Officer Fred Duran, a spokesman for the Albuquerque Police Department, has said detectives interviewed the man who shot Roybal that night and they are still putting together evidence and a case file before they can turn it over to the District Attorney’s Office. Police did not return calls Sunday asking if there had been an update.
“We have been in constant communication with the DA’s office on this case,” Duran wrote in an email Tuesday. “We both agree that all the facts need to be gathered and reviewed before a decision can be made ... to maintain case integrity and make a fair and educated decision.”
It’s not clear whether police believe the man shot Roybal in self-defense or why they didn’t arrest him immediately. The Journal filed a request to APD under the Inspection of Public Records Act for documents related to the case and was denied because police say the material contained confidential information.

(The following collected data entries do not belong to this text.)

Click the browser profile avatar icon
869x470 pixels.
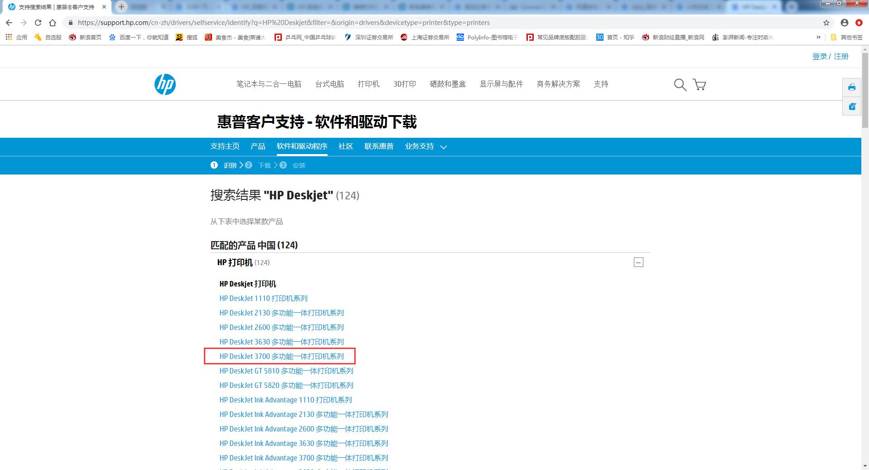[845, 23]
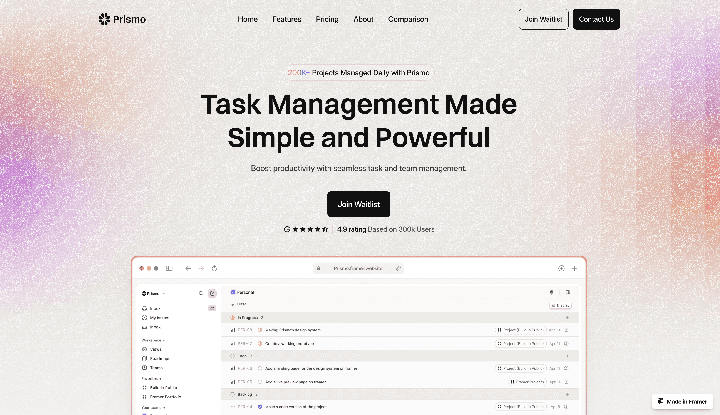Uncheck completed status on task PER-04
The image size is (720, 415).
(260, 407)
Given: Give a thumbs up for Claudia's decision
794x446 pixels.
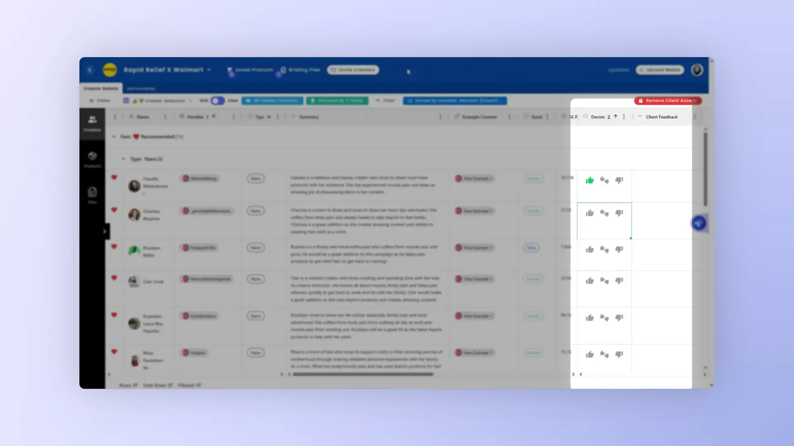Looking at the screenshot, I should pyautogui.click(x=590, y=180).
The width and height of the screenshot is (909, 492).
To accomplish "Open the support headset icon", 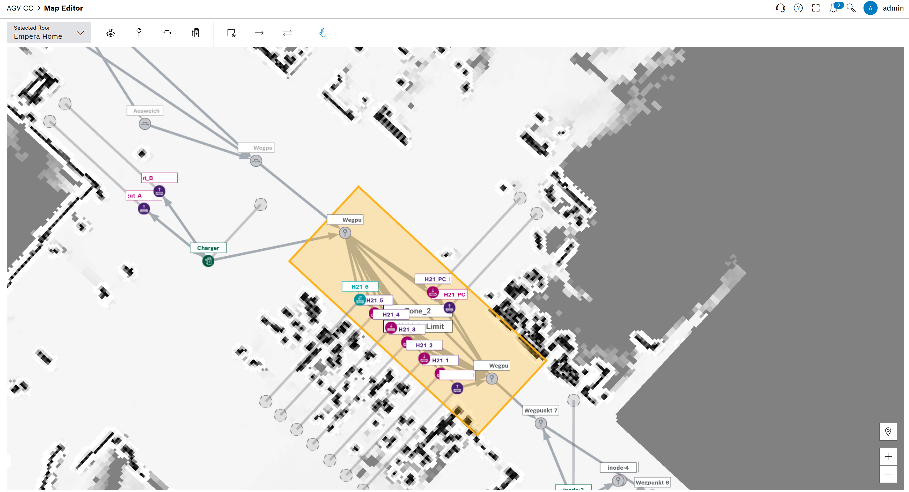I will tap(781, 8).
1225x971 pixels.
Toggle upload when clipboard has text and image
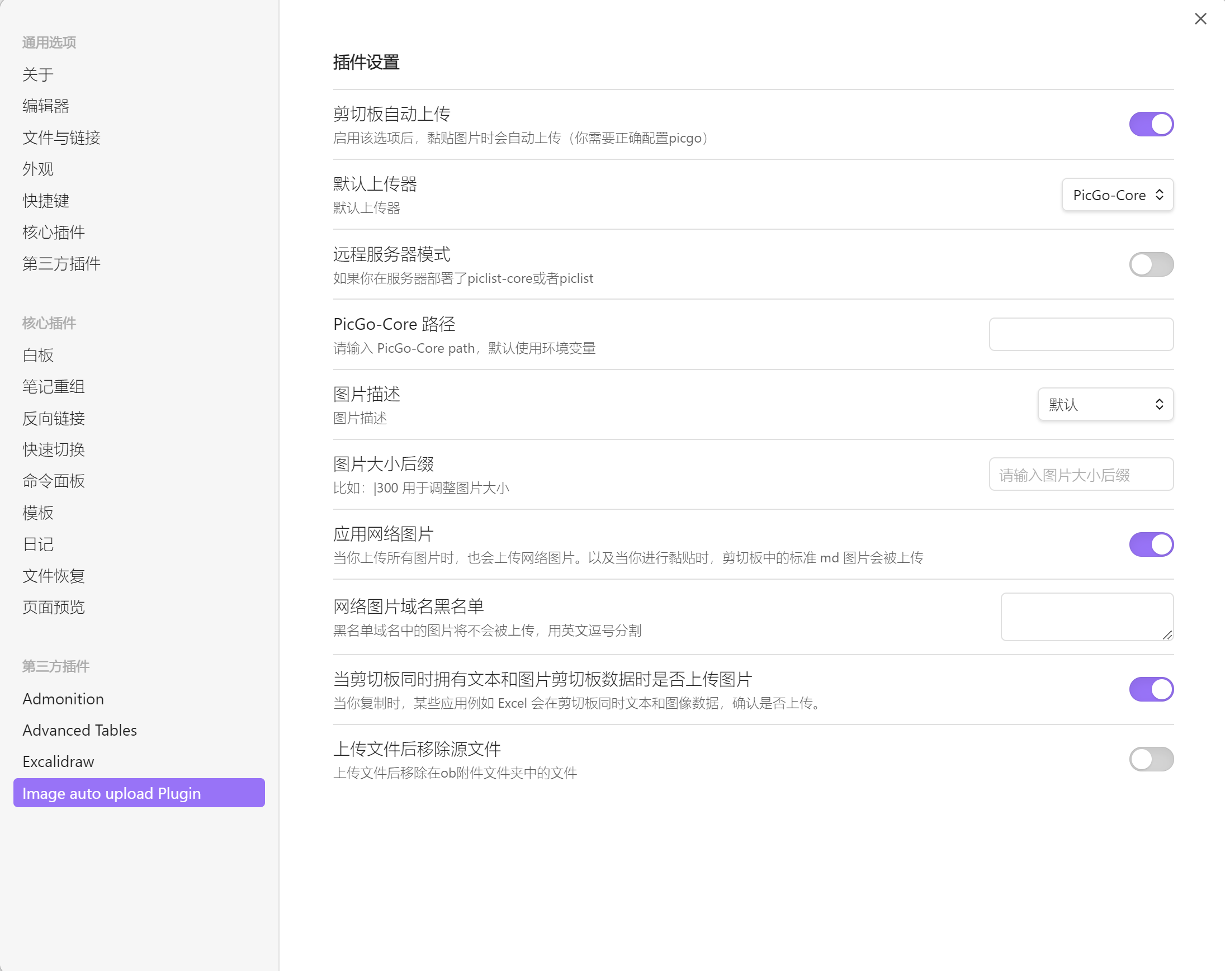[1151, 689]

But Roybal’s friends and family are growing frustrated as to why they still don’t have any answers in the case.
They held a news conference Sunday to urge police to complete the investigation and announce whether or not the shooter will be charged.
“We deserve answers,” Roybal’s aunt, Rita Nunez-Gallegos said. “Whether it’s good or bad, we deserve answers and we deserve them now. It’s been too long.”
Raymond Gallegos, vice chairman of the The New Mexico Motorcycle Rights Organization, said he is working together with national groups to bring attention to the shooting and the group plans to continue talking about it publicly with media and state lawmakers.
“We need to make sure that those who are in charge of the investigation know that we are putting this case under a microscope,” Gallegos said. “One of our members was shot for no reason, and we need to know why APD is taking their time in investigating this.”